Standing before the mirror, with heels together and body erect, he went through the usual movements with the two iron balls, which he held out at the end of his muscular arm, watching with a complacent expression its evidence of quiet power.
But suddenly, in the glass, which reflected the whole studio, he saw one of the portieres move; then appeared a woman’s head—only a head, peeping in. A voice behind him asked:
“Anyone here?”
“Present!” he responded promptly, turning around. Then, throwing his dumb-bell on the floor, he hastened toward the door with an appearance of youthful agility that was slightly affected.

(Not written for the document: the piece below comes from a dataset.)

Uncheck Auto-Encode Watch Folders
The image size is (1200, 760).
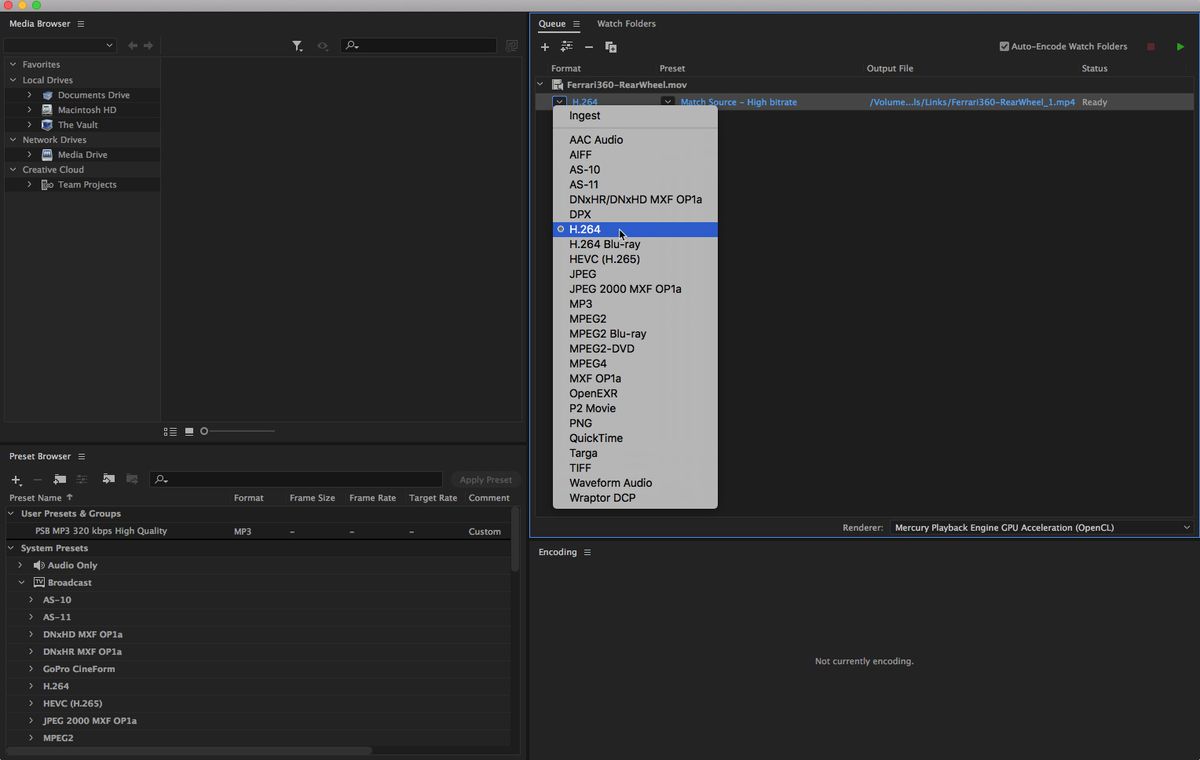tap(1004, 45)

A woman entered attired in a light summer costume. They shook hands.
“You were exercising, I see,” said the lady.
“Yes,” he replied; “I was playing peacock, and allowed myself to be surprised.”
The lady laughed, and continued:
“Your concierge’s lodge was vacant, and as I know you are always alone at this hour I came up without being announced.”
He looked at her.
“Heavens, how beautiful you are! What chic!”
“Yes, I have a new frock. Do you think it pretty?”
“Charming, and perfectly harmonious. We can certainly say that nowadays it is possible to give expression to the lightest textiles.”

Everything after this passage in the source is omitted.